- [TEXTE AFFICHÉ]
========================================

Le lundi 29 novembre prochain, José Mourinho prendra place sur le banc du Real Madrid dans l’antre du FC Barcelone, pour l’un des chocs les plus attendus de la planète football.
Ce clasico aura une saveur particulière pour l’entraîneur portugais, qui, dans les années 1990, a œuvré comme directeur technique adjoint du Barça. En outre, le Real Madrid aura comme mission de mettre fin à une spirale négative, ces derniers temps, en terre catalane. FIFA.com vous propose la deuxième partie de l’entretien avec le Special One, qui livre son analyse sur la Ligue des champions de l’UEFA et sur le choc de lundi prochain entre les deux grands d’Espagne. Il évoque également la réception à laquelle il s’attend de la part des socios culés, ses impressions sur Pep Guardiola et confie : «Ce clasico, ce n’est que du bonheur.»

========================================

- [DONNÉES]
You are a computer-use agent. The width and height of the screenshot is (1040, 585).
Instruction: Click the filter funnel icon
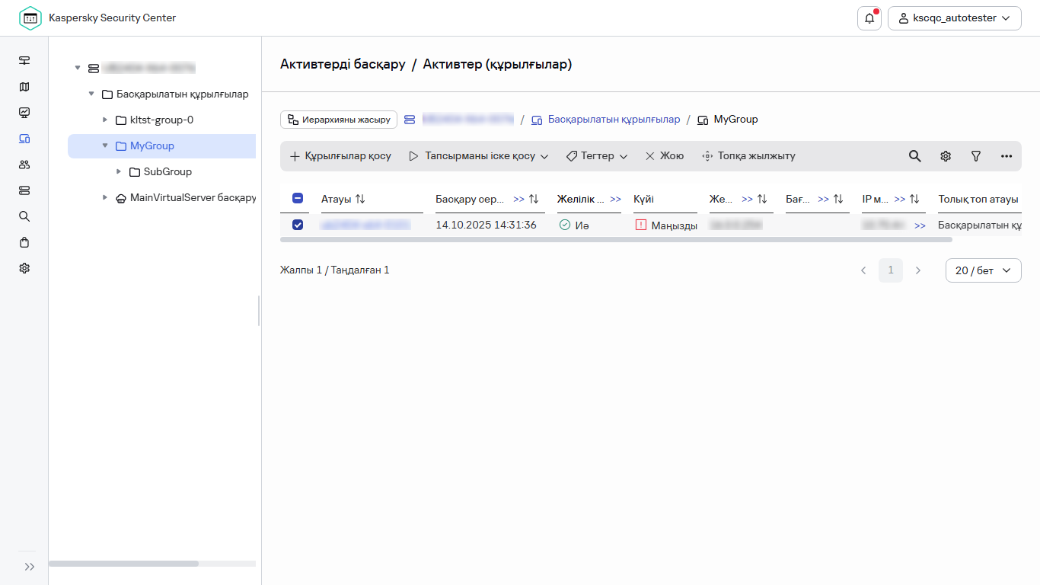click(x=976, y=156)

========================================

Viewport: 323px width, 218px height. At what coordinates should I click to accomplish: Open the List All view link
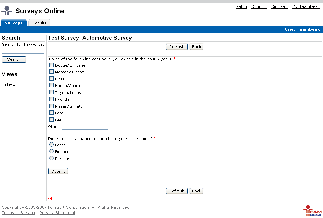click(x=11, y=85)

========================================

- [CONSIGNE 1] Mets à jour la partie du listing qui s'ouvre sur la ligne contenant « You are a computer-use » et se ferme sur celle contenant « click(x=976, y=156) », en remplaçant « funnel » par « settings » sans rien changer d'autre. Omets les images dans ta réponse.
- [CONSIGNE 2] Rédigez la suite de l'article sur le clasico de José Mourinho face au FC Barcelone.

- [BONNE RÉPONSE 1]
You are a computer-use agent. The width and height of the screenshot is (1040, 585).
Instruction: Click the filter settings icon
click(x=976, y=156)

- [BONNE RÉPONSE 2]
José Mourinho, le Real Madrid a-t-il les moyens d’aller en finale de la Ligue des champions de l’UEFA, en mai prochain à Wembley ?
Oui, mais nous pouvons aussi tomber avant. L’expérience m’a appris que la Ligue des champions est une compétition extrêmement difficile, très dure, où chaque erreur a un prix. Cette saison, nous allons essayer de dépasser les huitièmes de finale, ce qui n’est plus arrivé au Real Madrid depuis la saison 2003/04.
Quels seront vos plus grands rivaux cette année sur le chemin qui mène à Londres ?
Toujours les mêmes. Les Anglais, Chelsea et Manchester United en tête, l’Inter, le Bayern, le Barça… C’est un tournoi horriblement compliqué, dans lequel il est très rare qu’une équipe bouscule la hiérarchie, comme nous l’avions fait en 2004 avec le FC Porto. Monaco – Porto en finale, c’était une vraie surprise.
Récemment, vous êtes retourné à San Siro pour y affronter l’AC Milan. Avez-vous ressenti quelque chose de spécial ?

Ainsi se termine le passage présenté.